In my opinion the Army Corps could be replaced by Bulgarians, whose task is unquestionably being lightened through the despatch of troops (British) to Egypt.

Should this not be the case, I would be ready to exchange two divisions from the Vth Army for the two infantry divisions of the VIth Army Corps, as the former are only suited for a war of position, and would have to be made mobile by the allotment of transport and equipment.

If these two infantry divisions were given up, the Vth Army would have only five infantry divisions of no great fighting value, a condition of things which is perhaps not very desirable.

For the moment my decision is: Defence of Syria by strengthening that front by one infantry division, and prosecution of the Yilderim scheme.

Should good prospects offer of beating the British decisively in Syria before they have been reinforced I will take up General von Falkenhayn's proposal again, as far as it appears possible to carry it out, having in view the question of transport and rationing, which still has to be settled in some respects.—Turkish Main Headquarters, ENVER.



II

Von Falkenhayn despatched the following telegram from Constantinople on August 25, 1917, to German General Headquarters:

The possibility of a British attack in Syria has had to be taken into consideration from the beginning.
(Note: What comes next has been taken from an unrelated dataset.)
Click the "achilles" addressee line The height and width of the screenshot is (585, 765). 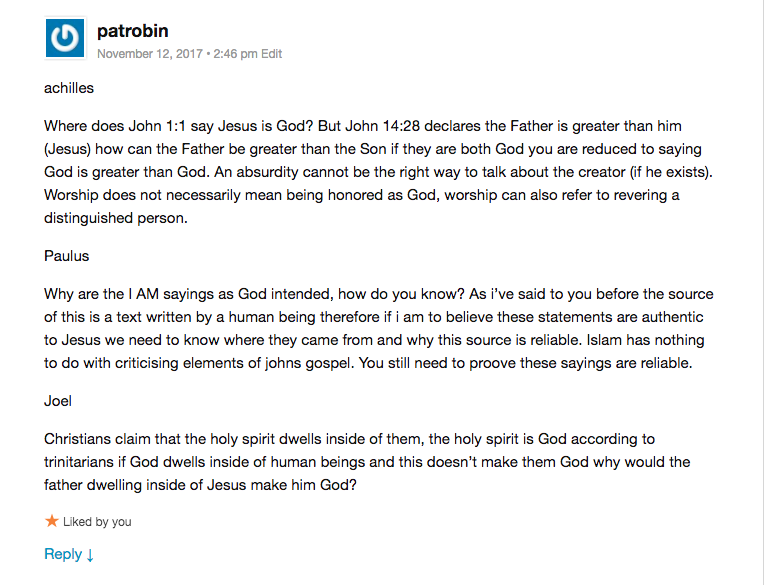point(69,88)
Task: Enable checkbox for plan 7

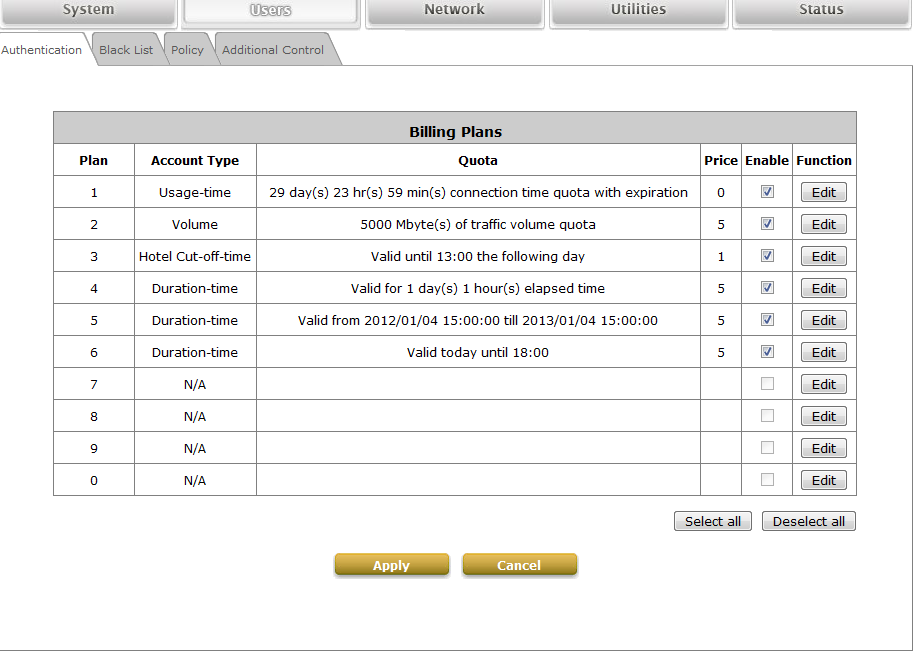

Its repercussion on the Irak undertaking was obvious. On that account I had already settled in my conversations in Constantinople during May that, if the centre of gravity of operations were transferred to the Sinai Front, command should be given me there too. The news now to hand—reinforcement of the British troops in Egypt, taking over of command by Allenby, the demands of the British Press daily becoming louder—makes the preparation of a British attack in Syria probable.

Jemal Pasha wishes to meet it with a defensive. To that end he demands the divisions and war material which were being collected about Aleppo for Yilderim. The natural result of granting this request will be that true safety will never be attained on the Sinai Front by a pure defensive, and that the Irak undertaking will certainly fritter away owing to want of driving power or to delays.